Sélection:
La blockchain dans la mobilité
La blockchain dans la mobilité
Par Charlotte Marrecau, assistante coordinatrice, Futura-Mobility
Le 24 mai 2019: ces derniers temps, on entend beaucoup parler de la blockchain mais il n’est pas facile d’en comprendre tous les tenants et les aboutissants. C’est dans ce contexte que le think thank Futura-Mobility a organisé, pour ses membres, une journée sur le thème de la blockchain au service de la mobilité.
Objectif : mieux comprendre les fondamentaux de cette technologie, échanger sur les applications possibles de la blockchain dans le domaine de la mobilité, discuter des enjeux actuels.
Qu’est-ce que la blockchain ?
Largement inspirée des principes fondamentaux d’Internet, la blockchain est un mélange de technologies qui permet d’échanger des informations en toute liberté, de manière anonyme et indépendante de toute influence, gouvernementale ou autre. Donc sans régulation extérieure.
Concrètement, la blockchain permet à des acteurs d’échanger des informations (ou bouts d’informations) entre eux en garantissant la sécurité et l’immuabilité de l’échange. Pour chaque blockchain, des règles d’échanges (ou protocoles) sont définies par un code que tous les membres doivent accepter. Lorsque deux membres sont d’accord sur les conditions d’un échange, un « smart contract » est créé et immédiatement stocké sur l’ensemble des ordinateurs des membres.
Ces règles peuvent être le reflet de lois étatiques mais elles peuvent être aussi le résultat de décisions prises simplement par les membres entre eux. Dans ce cas, finalement, la blockchain fait loi entre les membres.
Dès lors que tous les membres ont accepté les règles imposées par un code et que tous les contrats sont stockés sur différents réseaux, il est impossible de modifier une règle, un contrat ou une donnée, à moins d’obtenir l’accord de tous les membres. C’est dans ce principe que réside la force mais aussi la faiblesse de cette technologie comme le montre l’échec du projet The DAO, mené au sein de la société allemande Slock.it. Une faille du contrat a été exploitée par un des membres pour détourner de l’argent. Bien qu’une majorité des membres de The DAO aient accepté de modifier le protocole, le « vol » n’a pas pu être contré car une autre partie des membres a choisi de rester sur la version initiale du protocole.
Aucun juge, avocat ou notaire n’atteste de la validité d’un contrat mais seulement les parties concernées. L’entière responsabilité de bien comprendre un contrat et son intention revient donc aux différentes parties prenantes qui signent le contrat. La blockchain permet ainsi de se passer d’intermédiaires, avec les avantages que cela comporte mais aussi les risques.

Données enregistrées:
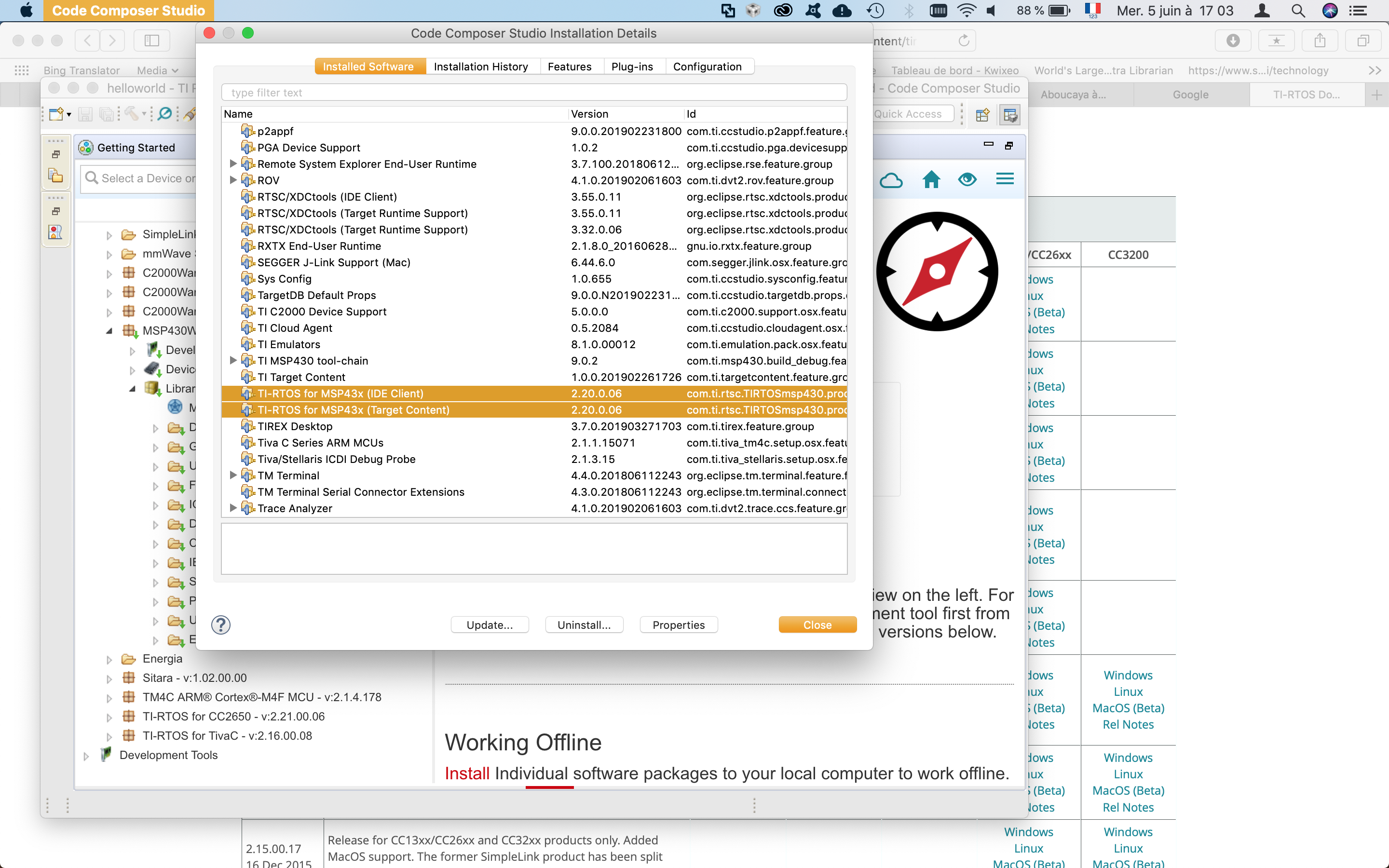Image resolution: width=1389 pixels, height=868 pixels.
Task: Expand the TI MSP430 tool-chain entry
Action: pyautogui.click(x=233, y=361)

Objectifs:
1. D'après le texte sur la blockchain, pourquoi le « vol » commis lors du projet The DAO n'a-t-il pas pu être contré ? Répondez en une à trois phrases.
2. Reformulez sous forme de liste le paragraphe de la sélection qui commence par « Concrètement, la blockchain permet », en gardant ses faits principaux.
3. Recopiez le passage du texte sur la blockchain compris entre "Qu’est-ce que la" et "ordinateurs des membres.", ces deux extraits inclus.

Réponses:
1. Une majorité des membres de The DAO avait accepté de modifier le protocole, mais une autre partie a choisi de rester sur sa version initiale. Or, dans une blockchain, on ne peut modifier une règle, un contrat ou une donnée qu'avec l'accord de tous les membres.

2.
- La blockchain permet à des acteurs d'échanger des informations, ou des bouts d'informations.
- Elle garantit la sécurité et l'immuabilité de l'échange.
- Chaque blockchain a ses règles d'échange (protocoles), définies par un code que tous les membres doivent accepter.
- Quand deux membres s'accordent sur les conditions d'un échange, un « smart contract » est créé.
- Ce contrat est aussitôt stocké sur les ordinateurs de tous les membres.

3.
Qu’est-ce que la blockchain ?
Largement inspirée des principes fondamentaux d’Internet, la blockchain est un mélange de technologies qui permet d’échanger des informations en toute liberté, de manière anonyme et indépendante de toute influence, gouvernementale ou autre. Donc sans régulation extérieure.
Concrètement, la blockchain permet à des acteurs d’échanger des informations (ou bouts d’informations) entre eux en garantissant la sécurité et l’immuabilité de l’échange. Pour chaque blockchain, des règles d’échanges (ou protocoles) sont définies par un code que tous les membres doivent accepter. Lorsque deux membres sont d’accord sur les conditions d’un échange, un « smart contract » est créé et immédiatement stocké sur l’ensemble des ordinateurs des membres.